Abdülhamid'in 80 yaşındaki hanımı
Şefika Sultan, 60 yaşındaki kızı
Ayşe Sultan ve diğer Osmanlı hanımları,
Paris yakınlarında bir bulaşıkhanede Fransızların kirlililerini yıkayarak zar zor geçinebiliyordu.
Manzara Menderes'i ağlatmıştı.
"Anne ne olur affet bizi, geç geldik" demişti.
"Sen de kimsin?" diye sormuştu Şefika Sultan.
Menderes de;
"Ben Türkiye Cumhuriyeti'nin başbakanıyım" demişti.
"Ben başbakanım" sözünü duyan Şefika sultan sevinçten bayılmıştı.
***
Menderes, Türkiye'ye döndüğünde
Cumhurbaşkanı Celal Bayar'a çıkmış,
"Osmanlı'yı bulaşık yıkarken gördüm. Türkiye'ye dönmeleri için af kanunu çıkaracağım" demişti.
Bayar da;
"Sus!
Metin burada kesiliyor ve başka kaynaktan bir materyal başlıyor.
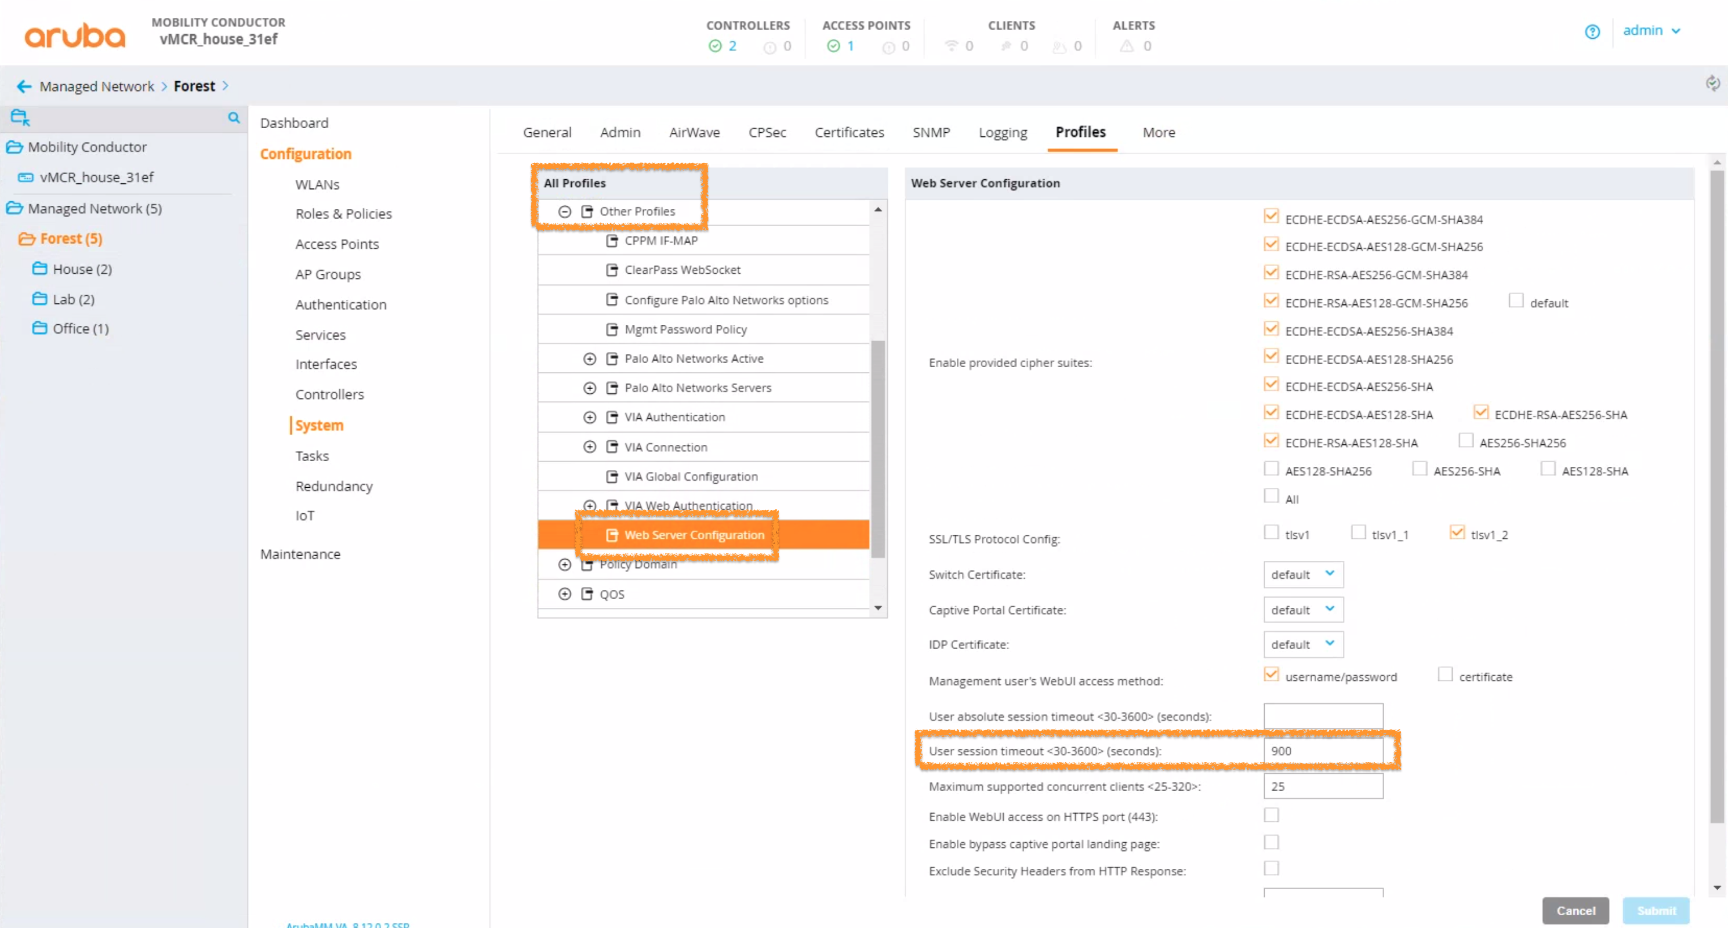Click the Cancel button
Screen dimensions: 1728x928
[x=1575, y=911]
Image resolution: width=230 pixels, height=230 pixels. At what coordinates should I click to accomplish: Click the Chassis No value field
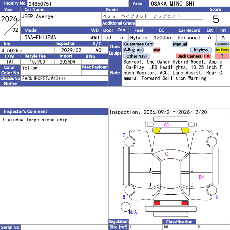(64, 78)
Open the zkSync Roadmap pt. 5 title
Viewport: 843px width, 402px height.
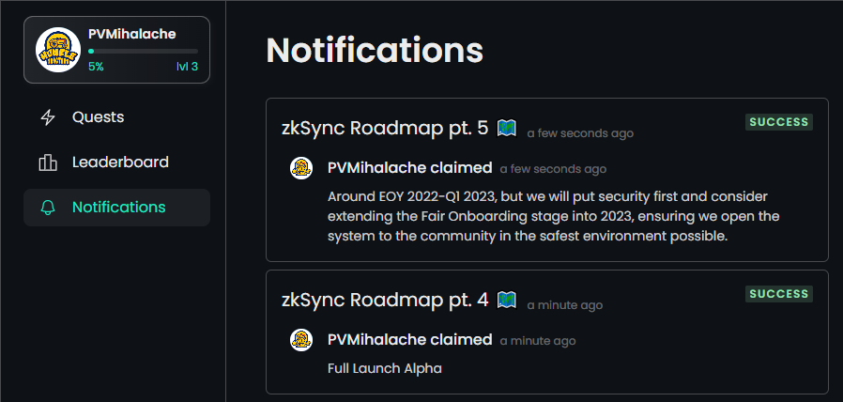click(x=385, y=129)
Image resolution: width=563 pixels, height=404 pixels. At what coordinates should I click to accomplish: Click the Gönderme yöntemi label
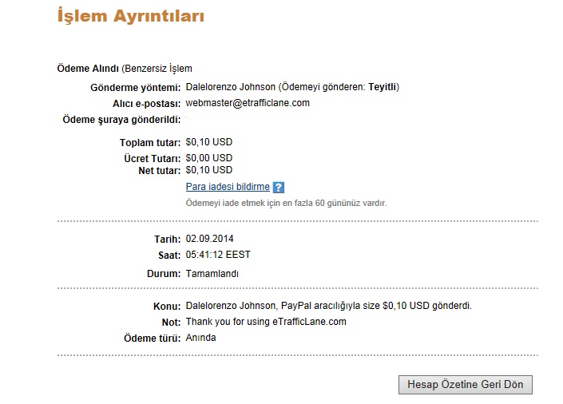136,88
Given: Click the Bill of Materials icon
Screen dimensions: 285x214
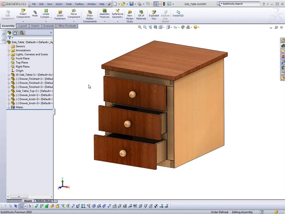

Sakın bu konuyu bir daha açma, malûm gazetelerin tahrikiyle asker ihtilal yapar" diye karşılık vermişti.
Menderes istifa mektubunu masaya bırakıp odadan çıkmıştı.
***
Mektupta,
"Anne ve babasının hizmetçilik yaptığı bir ülkenin başbakanı olmaktan utanç duyuyorum, istifamın kabulünü arz ederim" diye yazmıştı Başbakan Menderes.
Osmanlı'dan miras sultanların yurda dönüşüne izin verilmesi şartıyla istifadan vazgeçmişti.
Sultan II. Abdülhamid'in hanımı ve kızı bu sayede İstanbul'a gelebilmişti.
Menderes, bir sabah
Teşvikiye'deki evin kapısını çalmıştı.
Kapıyı ise
Ayşe Sultan açmıştı.
"Şayet kabul buyururlarsa Valide Sultan'ı görmek isterim" demişti.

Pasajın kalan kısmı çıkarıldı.